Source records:

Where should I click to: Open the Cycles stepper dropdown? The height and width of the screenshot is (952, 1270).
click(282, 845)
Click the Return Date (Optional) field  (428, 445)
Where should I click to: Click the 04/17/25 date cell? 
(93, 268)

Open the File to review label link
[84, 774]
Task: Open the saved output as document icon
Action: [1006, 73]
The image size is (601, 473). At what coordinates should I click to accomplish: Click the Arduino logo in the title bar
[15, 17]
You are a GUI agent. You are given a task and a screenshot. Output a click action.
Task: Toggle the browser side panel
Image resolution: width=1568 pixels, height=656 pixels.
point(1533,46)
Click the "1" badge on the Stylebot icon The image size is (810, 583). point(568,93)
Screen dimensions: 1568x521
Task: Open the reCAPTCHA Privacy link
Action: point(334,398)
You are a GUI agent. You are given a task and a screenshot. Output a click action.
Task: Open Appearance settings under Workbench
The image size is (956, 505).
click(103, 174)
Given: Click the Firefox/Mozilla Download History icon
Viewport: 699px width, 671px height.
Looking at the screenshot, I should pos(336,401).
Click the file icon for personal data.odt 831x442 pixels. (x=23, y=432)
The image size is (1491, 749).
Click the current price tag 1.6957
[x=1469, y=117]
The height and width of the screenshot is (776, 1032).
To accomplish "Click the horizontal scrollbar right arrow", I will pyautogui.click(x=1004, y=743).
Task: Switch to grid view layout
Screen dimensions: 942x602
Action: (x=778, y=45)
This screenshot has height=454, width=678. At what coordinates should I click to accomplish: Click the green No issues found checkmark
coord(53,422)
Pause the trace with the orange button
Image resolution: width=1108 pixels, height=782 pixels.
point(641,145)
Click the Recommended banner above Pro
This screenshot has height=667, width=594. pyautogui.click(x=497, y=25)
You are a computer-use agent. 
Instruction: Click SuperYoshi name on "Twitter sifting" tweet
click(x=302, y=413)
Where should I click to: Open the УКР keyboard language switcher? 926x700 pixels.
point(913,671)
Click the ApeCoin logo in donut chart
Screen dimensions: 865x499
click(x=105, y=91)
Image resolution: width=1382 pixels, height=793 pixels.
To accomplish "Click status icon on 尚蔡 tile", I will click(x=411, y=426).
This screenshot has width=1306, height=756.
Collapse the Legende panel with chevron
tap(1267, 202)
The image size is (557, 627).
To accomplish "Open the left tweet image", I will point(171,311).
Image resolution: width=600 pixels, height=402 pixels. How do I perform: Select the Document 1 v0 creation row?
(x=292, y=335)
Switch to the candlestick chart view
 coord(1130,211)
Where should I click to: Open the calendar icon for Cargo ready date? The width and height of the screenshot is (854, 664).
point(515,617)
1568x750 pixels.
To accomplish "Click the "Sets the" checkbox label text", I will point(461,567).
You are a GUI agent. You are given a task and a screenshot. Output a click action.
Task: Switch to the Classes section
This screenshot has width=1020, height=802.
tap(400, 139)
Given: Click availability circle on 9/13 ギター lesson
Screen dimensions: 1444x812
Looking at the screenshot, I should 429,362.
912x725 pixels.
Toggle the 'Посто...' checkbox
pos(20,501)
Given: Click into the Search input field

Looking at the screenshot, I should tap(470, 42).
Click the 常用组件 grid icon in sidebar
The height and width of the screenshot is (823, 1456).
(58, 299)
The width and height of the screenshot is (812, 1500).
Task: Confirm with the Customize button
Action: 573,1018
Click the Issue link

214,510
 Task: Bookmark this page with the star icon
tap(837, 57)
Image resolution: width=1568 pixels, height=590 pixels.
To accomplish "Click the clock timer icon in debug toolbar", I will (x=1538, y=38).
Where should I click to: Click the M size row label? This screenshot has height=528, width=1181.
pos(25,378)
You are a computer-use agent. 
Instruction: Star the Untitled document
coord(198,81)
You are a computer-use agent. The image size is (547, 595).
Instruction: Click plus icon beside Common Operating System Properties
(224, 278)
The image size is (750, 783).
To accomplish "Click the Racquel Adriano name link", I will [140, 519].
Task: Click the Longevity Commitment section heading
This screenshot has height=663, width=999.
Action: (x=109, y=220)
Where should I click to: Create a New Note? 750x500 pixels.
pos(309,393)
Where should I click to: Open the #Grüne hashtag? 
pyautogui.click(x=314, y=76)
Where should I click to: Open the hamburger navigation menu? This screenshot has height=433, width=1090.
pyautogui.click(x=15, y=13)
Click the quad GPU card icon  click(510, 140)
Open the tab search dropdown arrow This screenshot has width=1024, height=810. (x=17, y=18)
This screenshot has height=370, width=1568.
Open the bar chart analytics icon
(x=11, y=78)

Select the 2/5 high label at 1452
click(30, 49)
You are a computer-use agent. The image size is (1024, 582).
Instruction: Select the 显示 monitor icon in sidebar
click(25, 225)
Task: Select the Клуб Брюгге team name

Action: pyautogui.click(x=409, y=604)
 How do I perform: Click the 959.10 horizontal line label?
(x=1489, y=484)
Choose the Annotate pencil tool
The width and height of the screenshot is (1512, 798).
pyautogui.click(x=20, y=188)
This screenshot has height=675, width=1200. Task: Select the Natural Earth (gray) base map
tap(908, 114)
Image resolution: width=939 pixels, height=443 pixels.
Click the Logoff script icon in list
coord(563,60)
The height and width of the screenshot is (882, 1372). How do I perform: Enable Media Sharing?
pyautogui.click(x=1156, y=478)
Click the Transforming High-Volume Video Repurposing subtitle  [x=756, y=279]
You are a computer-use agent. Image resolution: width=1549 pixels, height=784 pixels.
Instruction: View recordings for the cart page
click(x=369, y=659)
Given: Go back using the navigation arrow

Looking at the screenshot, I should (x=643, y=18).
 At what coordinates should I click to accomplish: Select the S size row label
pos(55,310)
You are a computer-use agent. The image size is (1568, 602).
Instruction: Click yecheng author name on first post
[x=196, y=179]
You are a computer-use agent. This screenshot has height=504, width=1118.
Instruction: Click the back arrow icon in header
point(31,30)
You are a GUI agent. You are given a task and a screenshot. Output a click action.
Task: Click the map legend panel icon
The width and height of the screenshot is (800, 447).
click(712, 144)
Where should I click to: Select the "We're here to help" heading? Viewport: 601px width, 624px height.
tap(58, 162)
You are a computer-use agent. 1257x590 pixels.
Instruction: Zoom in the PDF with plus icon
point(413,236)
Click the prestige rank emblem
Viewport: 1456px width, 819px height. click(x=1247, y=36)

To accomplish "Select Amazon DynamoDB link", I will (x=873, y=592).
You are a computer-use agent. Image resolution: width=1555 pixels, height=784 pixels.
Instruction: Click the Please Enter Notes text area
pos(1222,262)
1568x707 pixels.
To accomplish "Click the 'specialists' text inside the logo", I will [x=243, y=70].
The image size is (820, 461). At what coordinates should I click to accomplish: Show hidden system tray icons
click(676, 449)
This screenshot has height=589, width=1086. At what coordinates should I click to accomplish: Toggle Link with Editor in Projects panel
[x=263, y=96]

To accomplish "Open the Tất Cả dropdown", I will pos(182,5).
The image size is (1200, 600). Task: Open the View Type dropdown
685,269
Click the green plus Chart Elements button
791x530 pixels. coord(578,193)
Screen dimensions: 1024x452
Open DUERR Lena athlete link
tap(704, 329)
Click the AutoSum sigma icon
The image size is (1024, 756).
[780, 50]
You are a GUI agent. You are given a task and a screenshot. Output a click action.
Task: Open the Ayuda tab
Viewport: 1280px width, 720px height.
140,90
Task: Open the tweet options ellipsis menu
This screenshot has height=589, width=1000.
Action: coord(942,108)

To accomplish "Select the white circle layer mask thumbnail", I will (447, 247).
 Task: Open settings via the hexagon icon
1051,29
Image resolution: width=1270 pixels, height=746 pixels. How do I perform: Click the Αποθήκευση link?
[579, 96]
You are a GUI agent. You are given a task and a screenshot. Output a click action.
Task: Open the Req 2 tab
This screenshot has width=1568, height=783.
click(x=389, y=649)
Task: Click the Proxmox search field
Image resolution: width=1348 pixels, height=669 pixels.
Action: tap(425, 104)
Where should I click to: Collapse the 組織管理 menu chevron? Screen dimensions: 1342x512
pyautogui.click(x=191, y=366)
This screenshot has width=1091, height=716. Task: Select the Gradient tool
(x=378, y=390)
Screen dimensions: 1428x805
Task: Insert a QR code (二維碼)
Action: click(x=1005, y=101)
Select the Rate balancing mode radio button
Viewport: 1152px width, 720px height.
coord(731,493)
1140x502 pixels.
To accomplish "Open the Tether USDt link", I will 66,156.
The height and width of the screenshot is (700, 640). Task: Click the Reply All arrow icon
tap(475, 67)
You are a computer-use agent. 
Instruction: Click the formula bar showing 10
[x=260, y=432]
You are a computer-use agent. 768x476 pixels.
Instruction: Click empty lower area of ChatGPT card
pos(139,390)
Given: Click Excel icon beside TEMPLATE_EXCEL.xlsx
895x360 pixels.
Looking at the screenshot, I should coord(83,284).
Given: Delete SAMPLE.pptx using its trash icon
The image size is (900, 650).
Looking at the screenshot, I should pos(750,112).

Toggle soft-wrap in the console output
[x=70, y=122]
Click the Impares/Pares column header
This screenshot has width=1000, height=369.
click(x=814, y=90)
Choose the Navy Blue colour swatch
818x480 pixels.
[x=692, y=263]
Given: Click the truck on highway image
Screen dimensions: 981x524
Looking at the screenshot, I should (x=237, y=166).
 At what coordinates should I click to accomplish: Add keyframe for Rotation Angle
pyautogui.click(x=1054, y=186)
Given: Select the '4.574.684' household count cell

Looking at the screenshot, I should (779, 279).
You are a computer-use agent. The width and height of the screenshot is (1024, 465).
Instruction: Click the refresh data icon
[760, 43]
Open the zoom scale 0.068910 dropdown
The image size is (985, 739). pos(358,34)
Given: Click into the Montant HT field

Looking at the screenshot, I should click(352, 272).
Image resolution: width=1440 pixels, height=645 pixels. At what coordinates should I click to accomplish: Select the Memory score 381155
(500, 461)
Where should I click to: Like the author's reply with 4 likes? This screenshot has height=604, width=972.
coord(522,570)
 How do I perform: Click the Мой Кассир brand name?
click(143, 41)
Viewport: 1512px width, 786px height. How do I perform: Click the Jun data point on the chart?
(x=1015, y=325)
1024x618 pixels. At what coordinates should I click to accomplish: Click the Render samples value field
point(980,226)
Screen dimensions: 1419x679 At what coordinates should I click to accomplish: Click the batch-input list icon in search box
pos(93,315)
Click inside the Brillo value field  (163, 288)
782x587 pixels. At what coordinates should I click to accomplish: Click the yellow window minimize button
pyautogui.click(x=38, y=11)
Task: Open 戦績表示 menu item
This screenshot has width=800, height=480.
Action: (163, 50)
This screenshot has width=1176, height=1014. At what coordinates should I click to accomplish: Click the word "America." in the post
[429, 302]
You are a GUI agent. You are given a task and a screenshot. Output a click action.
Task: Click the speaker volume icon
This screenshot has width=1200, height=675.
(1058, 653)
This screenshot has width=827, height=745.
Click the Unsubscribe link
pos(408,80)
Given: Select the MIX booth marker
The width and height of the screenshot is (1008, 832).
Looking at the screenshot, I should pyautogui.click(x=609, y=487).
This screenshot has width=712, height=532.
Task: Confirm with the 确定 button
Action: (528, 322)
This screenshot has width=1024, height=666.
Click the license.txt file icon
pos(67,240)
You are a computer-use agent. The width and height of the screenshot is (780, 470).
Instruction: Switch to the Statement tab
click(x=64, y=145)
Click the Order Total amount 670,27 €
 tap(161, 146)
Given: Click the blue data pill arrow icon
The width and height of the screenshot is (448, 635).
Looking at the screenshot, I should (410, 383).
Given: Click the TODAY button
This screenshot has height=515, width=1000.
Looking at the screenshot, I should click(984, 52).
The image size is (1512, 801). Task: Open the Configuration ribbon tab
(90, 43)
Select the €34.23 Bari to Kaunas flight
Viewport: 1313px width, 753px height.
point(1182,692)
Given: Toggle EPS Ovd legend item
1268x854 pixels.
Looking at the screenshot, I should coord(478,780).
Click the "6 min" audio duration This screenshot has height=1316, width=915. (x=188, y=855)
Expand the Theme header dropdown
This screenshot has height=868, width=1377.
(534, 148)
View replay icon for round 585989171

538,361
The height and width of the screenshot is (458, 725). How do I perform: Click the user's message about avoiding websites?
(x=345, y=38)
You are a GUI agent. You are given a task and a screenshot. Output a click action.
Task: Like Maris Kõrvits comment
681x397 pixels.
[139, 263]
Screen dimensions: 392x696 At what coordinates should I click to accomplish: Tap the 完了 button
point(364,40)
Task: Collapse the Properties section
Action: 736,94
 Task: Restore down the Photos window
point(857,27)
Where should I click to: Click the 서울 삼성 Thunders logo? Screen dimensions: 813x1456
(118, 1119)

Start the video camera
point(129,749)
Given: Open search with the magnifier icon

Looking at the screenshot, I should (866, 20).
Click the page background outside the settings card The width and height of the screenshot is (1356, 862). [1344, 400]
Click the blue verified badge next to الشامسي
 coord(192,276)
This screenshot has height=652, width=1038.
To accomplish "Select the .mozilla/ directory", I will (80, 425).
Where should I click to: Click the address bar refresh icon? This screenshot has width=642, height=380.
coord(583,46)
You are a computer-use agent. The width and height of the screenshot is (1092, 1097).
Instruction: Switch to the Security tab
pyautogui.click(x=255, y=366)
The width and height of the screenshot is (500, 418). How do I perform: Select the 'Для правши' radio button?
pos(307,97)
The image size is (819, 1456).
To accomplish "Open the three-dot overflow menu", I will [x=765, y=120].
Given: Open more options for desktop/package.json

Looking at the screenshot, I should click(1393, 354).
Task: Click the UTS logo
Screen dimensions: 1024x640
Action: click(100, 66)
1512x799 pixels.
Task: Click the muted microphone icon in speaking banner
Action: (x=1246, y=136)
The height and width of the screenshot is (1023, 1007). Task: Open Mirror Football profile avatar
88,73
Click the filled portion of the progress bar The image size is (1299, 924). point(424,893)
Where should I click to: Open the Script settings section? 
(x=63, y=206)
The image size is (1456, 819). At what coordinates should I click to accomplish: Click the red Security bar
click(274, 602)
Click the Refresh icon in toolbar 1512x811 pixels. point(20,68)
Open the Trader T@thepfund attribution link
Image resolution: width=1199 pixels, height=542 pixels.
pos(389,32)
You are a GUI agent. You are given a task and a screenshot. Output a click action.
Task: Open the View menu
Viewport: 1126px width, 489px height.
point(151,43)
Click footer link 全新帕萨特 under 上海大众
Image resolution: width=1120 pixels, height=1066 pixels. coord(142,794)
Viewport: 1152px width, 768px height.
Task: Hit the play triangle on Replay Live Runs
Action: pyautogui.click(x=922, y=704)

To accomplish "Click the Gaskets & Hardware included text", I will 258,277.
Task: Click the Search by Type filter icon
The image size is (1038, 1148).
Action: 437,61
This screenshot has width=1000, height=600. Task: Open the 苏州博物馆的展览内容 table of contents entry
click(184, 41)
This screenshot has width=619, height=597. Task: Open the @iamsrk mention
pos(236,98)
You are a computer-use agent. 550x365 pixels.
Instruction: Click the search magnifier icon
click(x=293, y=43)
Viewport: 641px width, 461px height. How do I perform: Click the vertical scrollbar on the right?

» **Exercise instructions**
Above are the entries. Quote exactly the lines from the one bearing "You are a computer-use agent. The image size is (1568, 602)." through the one bearing "Task: Open the Ayuda tab".

» **Result of the task**
You are a computer-use agent. The image size is (1568, 602).
Instruction: Click yecheng author name on first post
[x=196, y=179]
You are a computer-use agent. This screenshot has height=504, width=1118.
Instruction: Click the back arrow icon in header
point(31,30)
You are a GUI agent. You are given a task and a screenshot. Output a click action.
Task: Click the map legend panel icon
The width and height of the screenshot is (800, 447).
click(712, 144)
Where should I click to: Select the "We're here to help" heading? Viewport: 601px width, 624px height.
tap(58, 162)
You are a computer-use agent. 1257x590 pixels.
Instruction: Zoom in the PDF with plus icon
point(413,236)
Click the prestige rank emblem
Viewport: 1456px width, 819px height. click(x=1247, y=36)

To accomplish "Select Amazon DynamoDB link", I will (x=873, y=592).
You are a computer-use agent. Image resolution: width=1555 pixels, height=784 pixels.
Instruction: Click the Please Enter Notes text area
pos(1222,262)
1568x707 pixels.
To accomplish "Click the 'specialists' text inside the logo", I will [x=243, y=70].
The image size is (820, 461). At what coordinates should I click to accomplish: Show hidden system tray icons
click(676, 449)
This screenshot has height=589, width=1086. At what coordinates should I click to accomplish: Toggle Link with Editor in Projects panel
[x=263, y=96]

To accomplish "Open the Tất Cả dropdown", I will pos(182,5).
The image size is (1200, 600). Task: Open the View Type dropdown
685,269
Click the green plus Chart Elements button
791x530 pixels. coord(578,193)
Screen dimensions: 1024x452
Open DUERR Lena athlete link
tap(704, 329)
Click the AutoSum sigma icon
The image size is (1024, 756).
[780, 50]
You are a GUI agent. You are given a task and a screenshot. Output a click action.
Task: Open the Ayuda tab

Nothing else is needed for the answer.